# WHAT YOU WILL DO:
List, from the lines below, each one with "icon" in it.
*** DATA PROVIDED Section Begins ***
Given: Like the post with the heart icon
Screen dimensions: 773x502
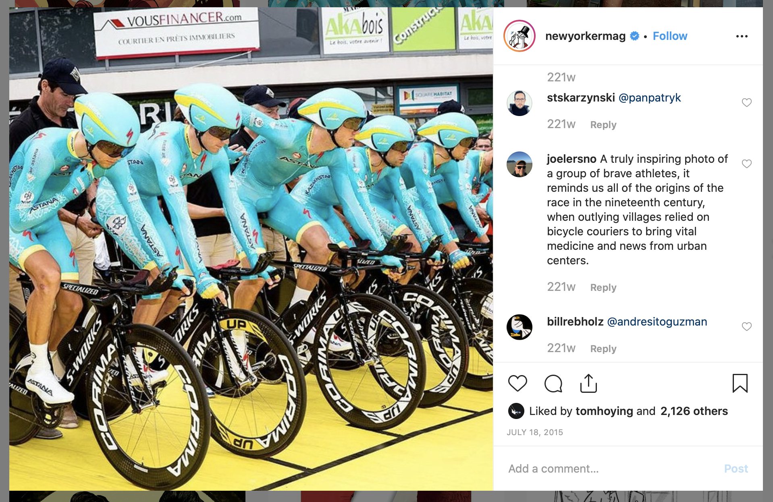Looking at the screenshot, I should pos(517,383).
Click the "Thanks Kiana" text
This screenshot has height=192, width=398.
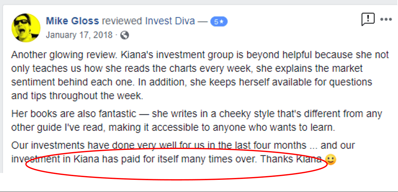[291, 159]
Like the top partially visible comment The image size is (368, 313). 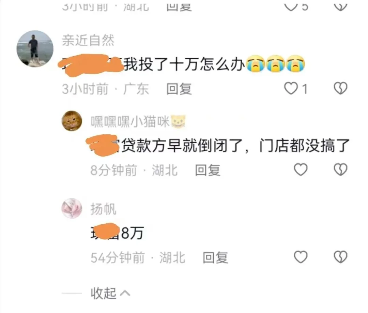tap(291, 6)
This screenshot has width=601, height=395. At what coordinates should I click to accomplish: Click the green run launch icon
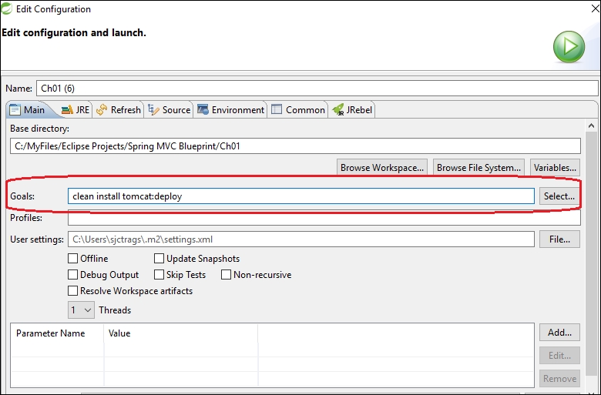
*** DATA PROVIDED Section Ends ***
*** DATA PROVIDED Section Begins ***
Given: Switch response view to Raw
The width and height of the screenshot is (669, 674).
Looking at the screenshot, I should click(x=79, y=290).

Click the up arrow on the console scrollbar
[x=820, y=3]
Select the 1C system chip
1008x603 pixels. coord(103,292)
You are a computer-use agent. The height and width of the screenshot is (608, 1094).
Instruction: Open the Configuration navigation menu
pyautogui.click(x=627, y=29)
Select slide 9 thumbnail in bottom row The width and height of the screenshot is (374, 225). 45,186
*** DATA PROVIDED Section Ends ***
# RESULT FOR THIS TASK:
Given: Like the post with the heart icon
This screenshot has width=601, height=395. At what coordinates should I click to accomplish: Click the green run launch icon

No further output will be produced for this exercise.